Price was reportedly impressed by Mulligan's demeanor and conduct during and after the battle that he offered him his own horse and buggy, and had him safely escorted to Union lines.

Price captured 5 artillery pieces, 3,000 rifles, and 750 horses. Price also returned some $900,000 that had looted from the local bank; he became a hero throughout the South. 

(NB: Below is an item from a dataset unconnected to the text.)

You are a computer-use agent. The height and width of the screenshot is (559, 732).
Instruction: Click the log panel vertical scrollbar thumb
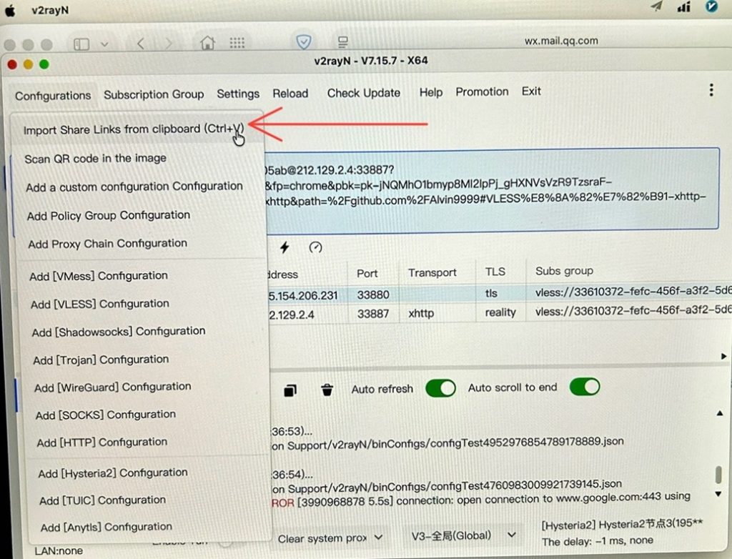[718, 475]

In response to the defeat at Lexington, the Union commander in Missouri, Gen John Fremont, mounted a massive force to drive Price from Missouri. In the face of this threat, Price had little choice but to retreat back to southwest Missouri. Lexington and the Missouri River Valley once again returned to Union control.

MONUMENT
East side inscription:


"Following victories in Southwestern Missouri, Maj. Gen. Sterling Price and 10,000 men of the Missouri State Guard marched north with the objective of breaking the Federal line along the Missouri River. On Sept. 12, 1861 the Guard engaged and drove a Federal force near Warrensburg into the fortifications at Lexington. The 3,600 man garrison led by Col. James A. Mulligan, was invested that day by the Guard and the Siege of Lexington commenced. Price was joined by 8,000 volunteers from Northern Missouri, and on the 18th stormed the outer defenses and severed the fort's access to water. On the 19th the Guard deployed hemp bales as a breastwork and on the 20th rolled the bales towards the Federal line. Faced with no means of resistance, Mulligan surrendered his command, arms and equipment. The Guard recaptured the State Seal and archives, and returned to the local bank over $900,000 taken by the Federal troops. This was the most complete victory for the South in 1861."

West side inscription:


"This monument is respectfully dedicated to the men of the Missouri State Guard, the legally established militia of the State, who first took up arms in 1861, and, marching and fighting under the blue battle flag of their beloved Missouri, did their whole duty as God gave them light to see that duty, and sacrificed everything but honor, in the defense of their State's sovereignty and the cause of constitutional rights."